*Given task a*. In the remote learning passage, which app were the students already using, though never from home?

*Document passage*.
This is challenging. We gave our first math assessment but have no real way of knowing who did it on their own. After 8 weeks in, we still do not have a good solution. However, I do know that older grades are giving tests based on the honor system where it is timed (my daughter is in grade 8) and other schools are giving tests to grade 12 students on Zoom so that the teachers can “watch” to ensure they are taking the test themselves, not using notes, devices ect.
Heidi (Hong Kong)
We do not assess every task that is assigned. We choose particular tasks each week that we tell the students they will be getting feedback on. They know to prioritise these tasks and to look for the feedback from the class teacher. Some teachers choose to write their feedback on the task itself (which you can do through any of the platforms) and other teachers choose to give feedback verbally and leave voice notes. If there is a particular task that a child has really missed the mark on, the class teacher will email the classroom aide to follow up (if they are assigned to one). As for progress reports… there has been no official decision yet, but I would guess that we will be doing something alternative to how we normally would be doing our reports. Time will tell.
What advice do you have for teachers who are about to start remote learning with their students?
- Start small, focus on one app that you will use. So perhaps you will introduce Zoom. I would not use another platform for that week, unless your kids are familiar. Mine were all using Seesaw, but never from home. My first 2 weeks was navigating tech questions, and I am not tech savvy at all.
- Have a tech troubleshooting platform in place for teachers / students / parents. This info should go out ASAP as everyone will need some help. Who will they turn to if they can’t upload an app, can’t remember their password etc?
- Remember that the parents are overwhelmed – especially if they have multiple children and only one device. Keep this in mind as you are creating guidelines for how much time per subject.
- Lower your standards – of yourself and of them. Allow yourself time to adjust and reach out and help each other. If you can co-teach – do it!
Heidi (Hong Kong)
- Just be okay with things not working smoothly and acknowledge that up front (to staff, students and parents). It will take time to adjust to the new technologies being used and all of the hiccups that may come along the way.

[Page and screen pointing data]

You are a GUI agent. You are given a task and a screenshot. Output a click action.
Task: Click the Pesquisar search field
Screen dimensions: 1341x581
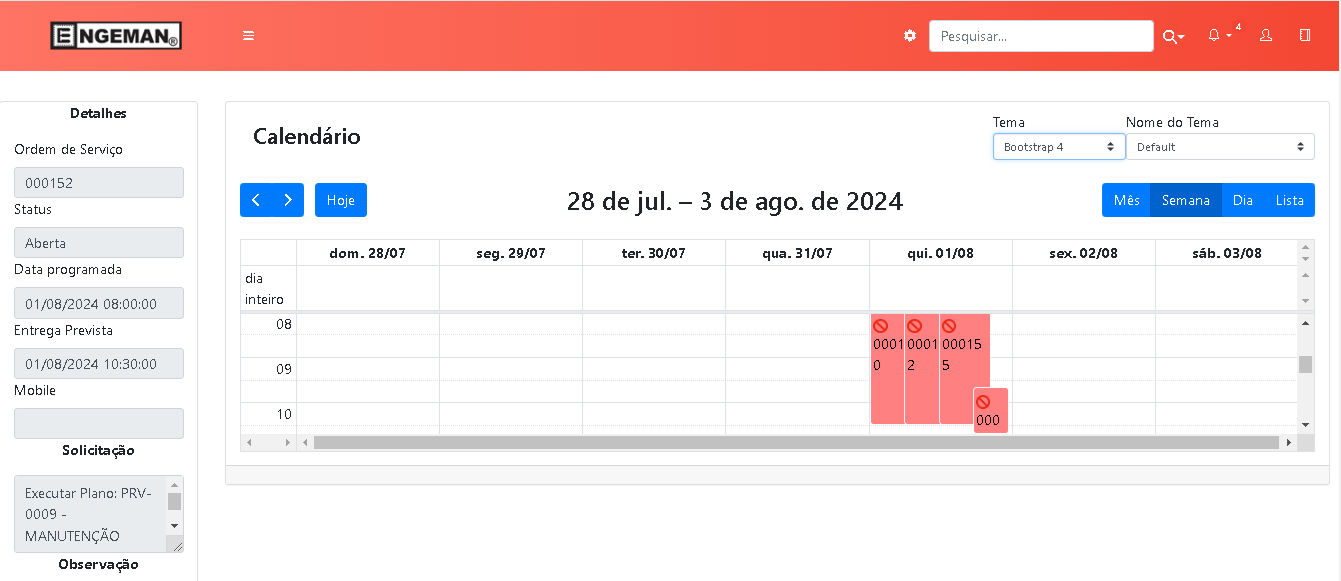pos(1040,36)
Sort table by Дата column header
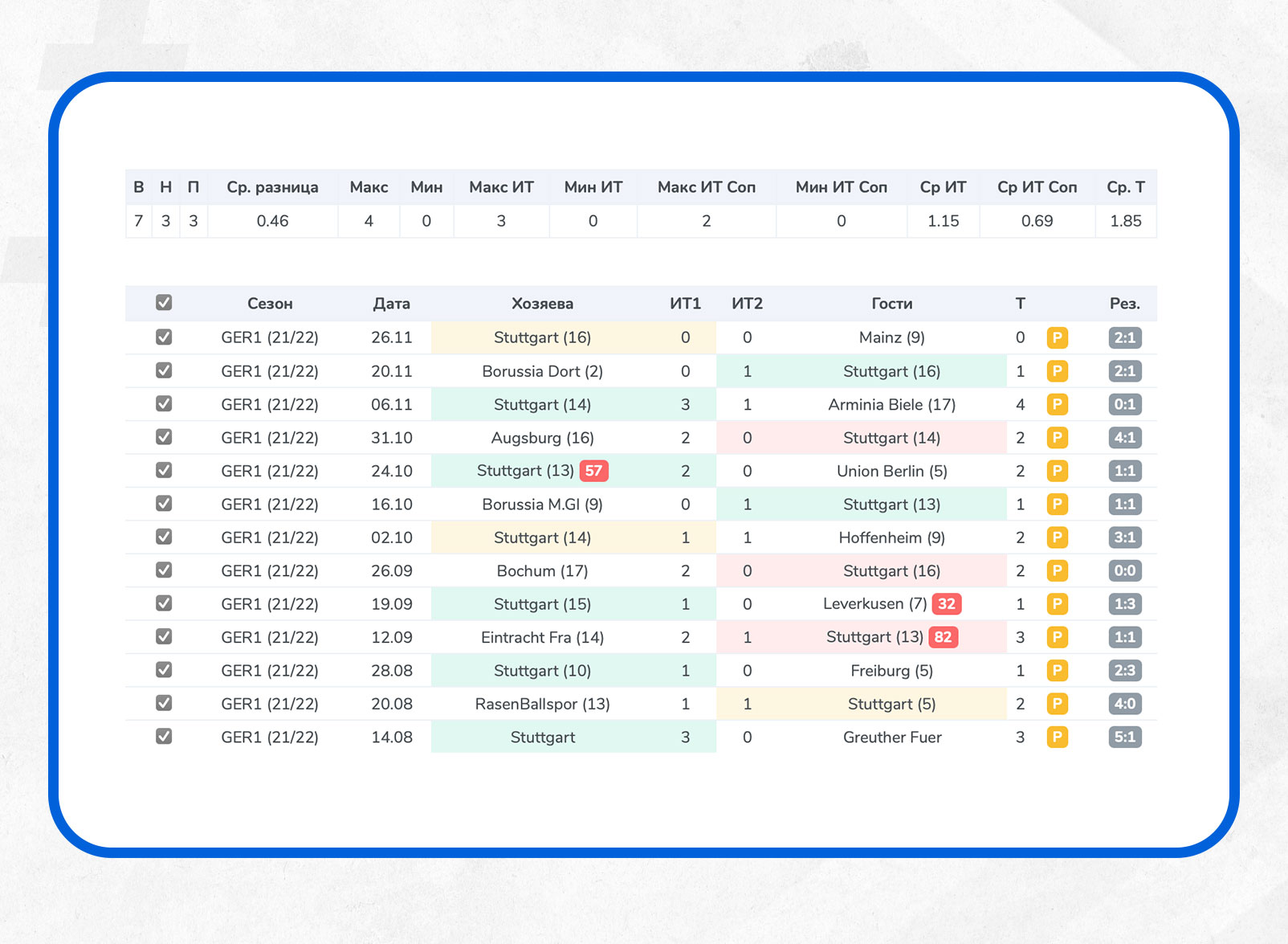This screenshot has width=1288, height=944. point(391,304)
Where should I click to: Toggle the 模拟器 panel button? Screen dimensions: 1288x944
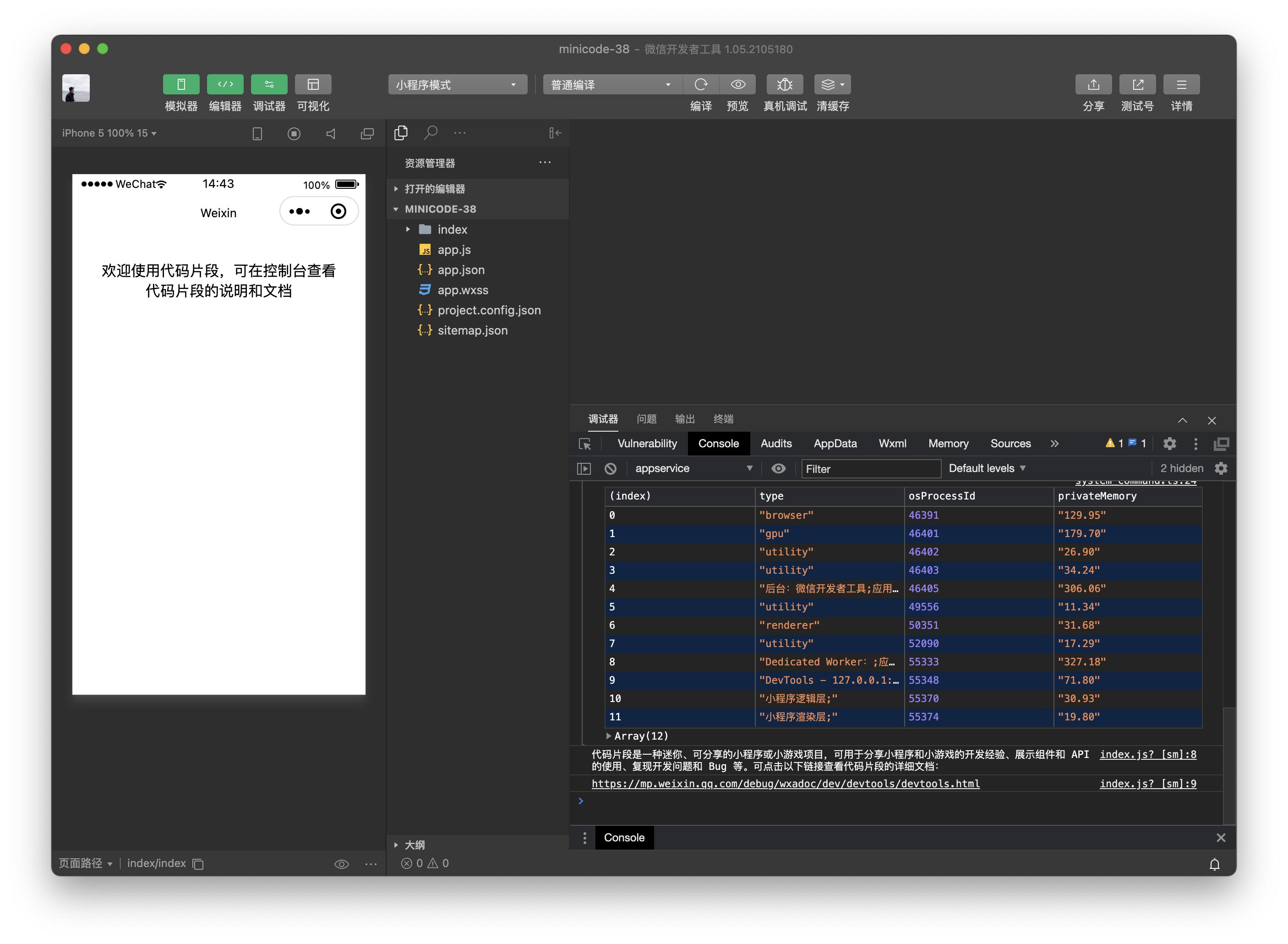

*Given task b*. Transcribe every line of the records word for word, leaving out the pictures.

*Final result a*. Seesaw

*Final result b*.
You are a GUI agent. You are given a task and a screenshot. Output a click action.
Task: Click the Pesquisar search field
Screen dimensions: 1341x581
pos(1040,36)
Sort table by Дата column header
This screenshot has width=1288, height=944. point(391,304)
Where should I click to: Toggle the 模拟器 panel button? Screen dimensions: 1288x944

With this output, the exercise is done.